The 15 micron paper scratches along the red line.
The 5 micron paper scratches along the yellow line.
Factory scratches along the green line, not yet removed by the 15 micron paper.
Again, the lines along the 5 micron bevel are smudges of baby oil.
The area where the 5 micron and 15 micron scratches meet, see blue circle, is quite a bit brighter. Having scratches in both directions seems to allow more light reflection.
Finally, the third bevel produced using 0.5 micron paper at 35 degrees,
about 0.0017" wide. Scratches produced by this paper are not visible. They
are there, but too thin to reflect visible light. A bit like the dog that
didn't bark, the absence of 5 micron scratches locates the 0.5 micron
The bumps on the edge could be a little bit of wire edge.
After 50 passes on a 4' piece of douglas-fir, the bevel shows little wear.
The slight evidence of wear is the series of faint scratches at the edge.
Close examination reveals that the 5 micron bevel is about 0.00015" narrower (2 pixels). This is a very low level of wear given the amount of use, better than any other iron tested to date.
|After 100 passes on a 4' piece of douglas-fir, the wear bevel is about 0.0004" wide.|
|After 150 passes on a 4' piece of douglas-fir, the wear bevel is still about 0.0004" wide.|
This is the back side of the iron in the last picture, with the light
positioned to show what appears to be a very narrow wear bevel right at the
edge (the bright line along the edge). This wear bevel is about 0.00015"
Because the light reflects of this wear bevel but not the rest of the back, this wear bevel must be at an angle to the back face. I have not noticed, or not been able to see, this angled portion of the wear bevel on any other iron. I will look for this effect on other irons now.
Again the back of the same iron, with the light moved to show the area
behind the edge. Not all the shavings dust has been removed (red circle).
The area near the edge (blue circle) is relatively smooth, showing a different type of scratch (spots) that sharpening produces (lines).
There is much less wear in this area than is usual. Compare to the wear on the back of the Stanley iron used in the discussion of wire edge below.
I then went through the grits, using the same angles for each microbevel that I have used for all my other testing: 29, 31, 32. As with all my other test, I honed the front and back bevels on each grit. Because I use the wood slips for the back bevels as well, the microbevel angles are 3.9, 5.3, and 6.3 degrees. By alternately honing on the front and back, I was able to eliminate the wire edge that appears in the previous test.
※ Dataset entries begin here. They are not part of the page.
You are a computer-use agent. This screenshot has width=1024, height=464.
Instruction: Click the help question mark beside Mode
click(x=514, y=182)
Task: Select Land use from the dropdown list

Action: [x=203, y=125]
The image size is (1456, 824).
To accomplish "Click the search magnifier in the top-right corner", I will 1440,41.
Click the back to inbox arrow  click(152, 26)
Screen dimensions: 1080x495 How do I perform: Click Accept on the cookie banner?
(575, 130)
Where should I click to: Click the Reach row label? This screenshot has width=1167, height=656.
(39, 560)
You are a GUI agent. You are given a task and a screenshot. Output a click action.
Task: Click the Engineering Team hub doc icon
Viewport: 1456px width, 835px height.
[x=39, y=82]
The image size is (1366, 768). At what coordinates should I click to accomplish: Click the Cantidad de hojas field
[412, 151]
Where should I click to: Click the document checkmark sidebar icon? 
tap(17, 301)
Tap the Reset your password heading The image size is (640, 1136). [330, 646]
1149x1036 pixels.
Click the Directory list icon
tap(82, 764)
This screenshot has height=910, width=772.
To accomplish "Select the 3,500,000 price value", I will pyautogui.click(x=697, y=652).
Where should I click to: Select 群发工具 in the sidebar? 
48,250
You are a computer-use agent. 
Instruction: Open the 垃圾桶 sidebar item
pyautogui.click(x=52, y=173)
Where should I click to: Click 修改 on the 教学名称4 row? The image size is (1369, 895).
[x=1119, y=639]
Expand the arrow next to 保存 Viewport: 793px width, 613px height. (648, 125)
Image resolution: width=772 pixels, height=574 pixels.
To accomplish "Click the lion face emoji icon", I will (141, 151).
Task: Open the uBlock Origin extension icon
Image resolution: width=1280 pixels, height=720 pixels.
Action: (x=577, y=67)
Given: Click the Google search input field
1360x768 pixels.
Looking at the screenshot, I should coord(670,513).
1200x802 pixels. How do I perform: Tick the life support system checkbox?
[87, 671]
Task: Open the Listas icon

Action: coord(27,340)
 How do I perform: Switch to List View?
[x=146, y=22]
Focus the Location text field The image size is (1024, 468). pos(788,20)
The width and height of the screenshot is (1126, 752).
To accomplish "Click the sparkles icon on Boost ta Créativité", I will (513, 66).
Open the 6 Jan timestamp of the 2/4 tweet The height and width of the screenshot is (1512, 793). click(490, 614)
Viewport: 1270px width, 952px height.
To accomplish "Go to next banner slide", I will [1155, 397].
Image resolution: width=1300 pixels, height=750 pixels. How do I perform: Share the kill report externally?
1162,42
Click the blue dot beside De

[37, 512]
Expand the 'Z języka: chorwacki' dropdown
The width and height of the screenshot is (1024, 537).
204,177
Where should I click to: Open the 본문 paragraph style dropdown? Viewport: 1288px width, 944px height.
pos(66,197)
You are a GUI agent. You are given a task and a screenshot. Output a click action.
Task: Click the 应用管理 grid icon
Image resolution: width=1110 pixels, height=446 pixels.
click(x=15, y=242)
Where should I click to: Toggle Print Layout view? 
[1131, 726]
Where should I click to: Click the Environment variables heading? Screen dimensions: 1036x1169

Details of this test follow.
|The front bevel, 15 micron paper, 29 degree microbevel, 200 X magnification.|
|The front bevel, 5 micron paper, 31 degree microbevel, 200 X magnification.|
|The front bevel, 0.5 micron paper, 32 degree microbevel, 200 X magnification.|
|The front bevel, after 100 passes along 4 foot douglas-fir board. The wear bevel is the slightly darker area, right at the edge. For some reason it shows up darker when partially covered with a semi-transparent red blob.|
The front bevel, after 200 passes. Again, it shows up darker when partially
covered with a semi-transparent red blob.
This wear bevel is about 0.0003" wide.
This level of wear is consistent with the earlier test and about half the previous best test result.
The first is a scan, about 2.5 times actual size.
The second is at 200 times magnification, so represents an area of the shaving about 0.03" square.